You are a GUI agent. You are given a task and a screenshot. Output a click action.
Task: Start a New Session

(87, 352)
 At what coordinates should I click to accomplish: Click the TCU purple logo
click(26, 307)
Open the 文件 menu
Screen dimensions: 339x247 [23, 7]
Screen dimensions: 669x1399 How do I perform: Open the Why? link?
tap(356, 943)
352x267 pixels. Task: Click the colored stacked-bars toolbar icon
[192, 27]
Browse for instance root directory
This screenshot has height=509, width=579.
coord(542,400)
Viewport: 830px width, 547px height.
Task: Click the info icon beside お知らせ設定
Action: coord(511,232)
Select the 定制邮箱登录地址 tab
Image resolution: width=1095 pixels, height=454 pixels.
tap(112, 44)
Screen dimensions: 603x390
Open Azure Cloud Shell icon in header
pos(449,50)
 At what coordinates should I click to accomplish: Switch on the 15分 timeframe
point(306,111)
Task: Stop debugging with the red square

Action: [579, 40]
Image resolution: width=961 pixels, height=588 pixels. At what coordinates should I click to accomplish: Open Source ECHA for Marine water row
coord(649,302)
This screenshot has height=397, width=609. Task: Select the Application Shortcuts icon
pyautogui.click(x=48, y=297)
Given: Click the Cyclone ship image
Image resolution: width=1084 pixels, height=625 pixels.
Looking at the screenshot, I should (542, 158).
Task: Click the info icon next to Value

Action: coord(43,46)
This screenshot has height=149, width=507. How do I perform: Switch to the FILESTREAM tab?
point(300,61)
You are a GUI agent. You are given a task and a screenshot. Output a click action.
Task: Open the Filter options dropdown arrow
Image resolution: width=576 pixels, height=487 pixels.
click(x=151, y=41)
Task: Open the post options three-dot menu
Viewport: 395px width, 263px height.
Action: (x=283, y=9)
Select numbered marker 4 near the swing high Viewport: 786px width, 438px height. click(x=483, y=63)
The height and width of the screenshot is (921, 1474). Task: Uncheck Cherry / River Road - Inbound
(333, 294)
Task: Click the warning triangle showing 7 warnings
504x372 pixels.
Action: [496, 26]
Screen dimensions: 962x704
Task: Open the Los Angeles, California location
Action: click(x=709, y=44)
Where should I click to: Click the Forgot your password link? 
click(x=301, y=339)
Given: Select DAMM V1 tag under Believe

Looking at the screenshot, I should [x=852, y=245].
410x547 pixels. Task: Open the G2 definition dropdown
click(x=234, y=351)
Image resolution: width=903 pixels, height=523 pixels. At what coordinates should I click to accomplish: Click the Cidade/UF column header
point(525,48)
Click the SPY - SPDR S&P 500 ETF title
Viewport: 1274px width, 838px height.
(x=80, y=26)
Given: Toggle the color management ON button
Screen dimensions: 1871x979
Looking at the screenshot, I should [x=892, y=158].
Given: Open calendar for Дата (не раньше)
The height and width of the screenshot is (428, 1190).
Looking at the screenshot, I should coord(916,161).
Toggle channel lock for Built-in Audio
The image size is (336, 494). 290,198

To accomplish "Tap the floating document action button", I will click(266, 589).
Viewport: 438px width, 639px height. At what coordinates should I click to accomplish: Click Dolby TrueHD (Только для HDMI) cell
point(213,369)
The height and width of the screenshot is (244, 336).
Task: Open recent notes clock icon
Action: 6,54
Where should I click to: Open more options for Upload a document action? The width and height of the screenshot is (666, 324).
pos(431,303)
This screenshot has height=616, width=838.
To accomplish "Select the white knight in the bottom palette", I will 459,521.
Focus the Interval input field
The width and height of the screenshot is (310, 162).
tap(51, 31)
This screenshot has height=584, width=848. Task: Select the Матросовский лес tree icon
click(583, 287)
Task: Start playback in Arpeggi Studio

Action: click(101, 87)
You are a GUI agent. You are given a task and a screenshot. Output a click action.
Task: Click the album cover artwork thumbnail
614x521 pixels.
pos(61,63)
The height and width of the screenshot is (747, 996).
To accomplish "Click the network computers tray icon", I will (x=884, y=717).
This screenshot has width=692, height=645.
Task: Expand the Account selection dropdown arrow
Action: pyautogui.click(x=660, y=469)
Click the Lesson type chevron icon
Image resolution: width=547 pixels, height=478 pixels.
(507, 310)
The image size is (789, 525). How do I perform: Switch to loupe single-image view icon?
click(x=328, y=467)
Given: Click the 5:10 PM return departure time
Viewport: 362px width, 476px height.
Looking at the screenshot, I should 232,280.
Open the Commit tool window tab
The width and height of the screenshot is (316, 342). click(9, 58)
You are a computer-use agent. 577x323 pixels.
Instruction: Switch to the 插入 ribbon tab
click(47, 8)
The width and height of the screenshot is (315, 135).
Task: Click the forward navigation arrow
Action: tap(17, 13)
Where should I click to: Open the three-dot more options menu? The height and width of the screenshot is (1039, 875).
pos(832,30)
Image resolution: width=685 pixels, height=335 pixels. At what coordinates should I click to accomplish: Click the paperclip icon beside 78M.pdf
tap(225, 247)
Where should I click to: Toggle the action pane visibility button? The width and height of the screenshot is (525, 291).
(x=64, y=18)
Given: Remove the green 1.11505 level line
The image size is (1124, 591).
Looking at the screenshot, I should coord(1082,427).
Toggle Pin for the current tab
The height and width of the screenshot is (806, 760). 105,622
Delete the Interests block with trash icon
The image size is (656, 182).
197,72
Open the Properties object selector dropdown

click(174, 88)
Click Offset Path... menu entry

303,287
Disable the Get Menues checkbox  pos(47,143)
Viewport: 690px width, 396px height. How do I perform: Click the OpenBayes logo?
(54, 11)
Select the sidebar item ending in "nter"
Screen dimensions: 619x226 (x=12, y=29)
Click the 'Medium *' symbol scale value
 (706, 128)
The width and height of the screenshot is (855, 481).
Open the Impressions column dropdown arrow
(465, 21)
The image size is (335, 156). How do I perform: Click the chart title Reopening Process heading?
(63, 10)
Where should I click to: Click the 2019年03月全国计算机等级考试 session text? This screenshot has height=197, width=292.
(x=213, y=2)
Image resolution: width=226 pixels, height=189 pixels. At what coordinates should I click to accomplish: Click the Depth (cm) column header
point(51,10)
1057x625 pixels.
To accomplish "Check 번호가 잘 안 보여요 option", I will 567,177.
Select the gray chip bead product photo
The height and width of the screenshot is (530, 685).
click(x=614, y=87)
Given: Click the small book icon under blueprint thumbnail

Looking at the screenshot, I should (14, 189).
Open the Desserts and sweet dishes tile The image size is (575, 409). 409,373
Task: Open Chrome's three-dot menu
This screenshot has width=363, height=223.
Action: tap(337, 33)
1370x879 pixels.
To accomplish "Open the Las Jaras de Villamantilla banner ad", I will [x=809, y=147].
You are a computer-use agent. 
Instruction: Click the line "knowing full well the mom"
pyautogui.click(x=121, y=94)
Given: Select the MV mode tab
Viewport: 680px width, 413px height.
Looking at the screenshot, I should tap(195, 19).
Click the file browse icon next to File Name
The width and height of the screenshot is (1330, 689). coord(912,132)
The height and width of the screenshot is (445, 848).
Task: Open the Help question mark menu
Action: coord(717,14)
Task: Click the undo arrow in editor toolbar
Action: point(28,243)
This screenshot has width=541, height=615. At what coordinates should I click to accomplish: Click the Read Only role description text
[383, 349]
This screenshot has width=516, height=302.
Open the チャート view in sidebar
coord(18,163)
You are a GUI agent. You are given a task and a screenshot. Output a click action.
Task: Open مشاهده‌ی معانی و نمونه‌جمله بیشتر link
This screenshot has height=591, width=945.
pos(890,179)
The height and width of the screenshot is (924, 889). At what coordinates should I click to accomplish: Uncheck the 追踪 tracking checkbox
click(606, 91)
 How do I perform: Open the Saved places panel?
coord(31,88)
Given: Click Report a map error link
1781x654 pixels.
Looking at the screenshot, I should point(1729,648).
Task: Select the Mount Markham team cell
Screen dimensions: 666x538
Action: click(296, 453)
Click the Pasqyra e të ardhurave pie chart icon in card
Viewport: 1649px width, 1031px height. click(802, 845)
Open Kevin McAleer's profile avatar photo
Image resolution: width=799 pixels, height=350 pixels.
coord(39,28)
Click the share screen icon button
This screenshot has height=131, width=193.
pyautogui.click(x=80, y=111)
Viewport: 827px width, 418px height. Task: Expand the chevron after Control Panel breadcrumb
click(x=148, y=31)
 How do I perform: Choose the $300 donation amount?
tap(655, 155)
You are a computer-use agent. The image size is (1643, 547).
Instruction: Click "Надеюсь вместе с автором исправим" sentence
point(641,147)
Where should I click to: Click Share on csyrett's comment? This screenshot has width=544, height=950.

Instructions to follow: All that is needed is the exact run of lines above from the line containing "Screen dimensions: 669x1399" through the line containing "Task: Click the warning", both of them included.

Response area:
Screen dimensions: 669x1399 How do I perform: Open the Why? link?
tap(356, 943)
352x267 pixels. Task: Click the colored stacked-bars toolbar icon
[192, 27]
Browse for instance root directory
This screenshot has height=509, width=579.
coord(542,400)
Viewport: 830px width, 547px height.
Task: Click the info icon beside お知らせ設定
Action: coord(511,232)
Select the 定制邮箱登录地址 tab
Image resolution: width=1095 pixels, height=454 pixels.
tap(112, 44)
Screen dimensions: 603x390
Open Azure Cloud Shell icon in header
pos(449,50)
 At what coordinates should I click to accomplish: Switch on the 15分 timeframe
point(306,111)
Task: Stop debugging with the red square

Action: [579, 40]
Image resolution: width=961 pixels, height=588 pixels. At what coordinates should I click to accomplish: Open Source ECHA for Marine water row
coord(649,302)
This screenshot has height=397, width=609. Task: Select the Application Shortcuts icon
pyautogui.click(x=48, y=297)
Given: Click the Cyclone ship image
Image resolution: width=1084 pixels, height=625 pixels.
Looking at the screenshot, I should (542, 158).
Task: Click the info icon next to Value

Action: coord(43,46)
This screenshot has height=149, width=507. How do I perform: Switch to the FILESTREAM tab?
point(300,61)
You are a GUI agent. You are given a task and a screenshot. Output a click action.
Task: Open the Filter options dropdown arrow
Image resolution: width=576 pixels, height=487 pixels.
click(x=151, y=41)
Task: Open the post options three-dot menu
Viewport: 395px width, 263px height.
Action: (x=283, y=9)
Select numbered marker 4 near the swing high Viewport: 786px width, 438px height. click(x=483, y=63)
The height and width of the screenshot is (921, 1474). Task: Uncheck Cherry / River Road - Inbound
(333, 294)
Task: Click the warning triangle showing 7 warnings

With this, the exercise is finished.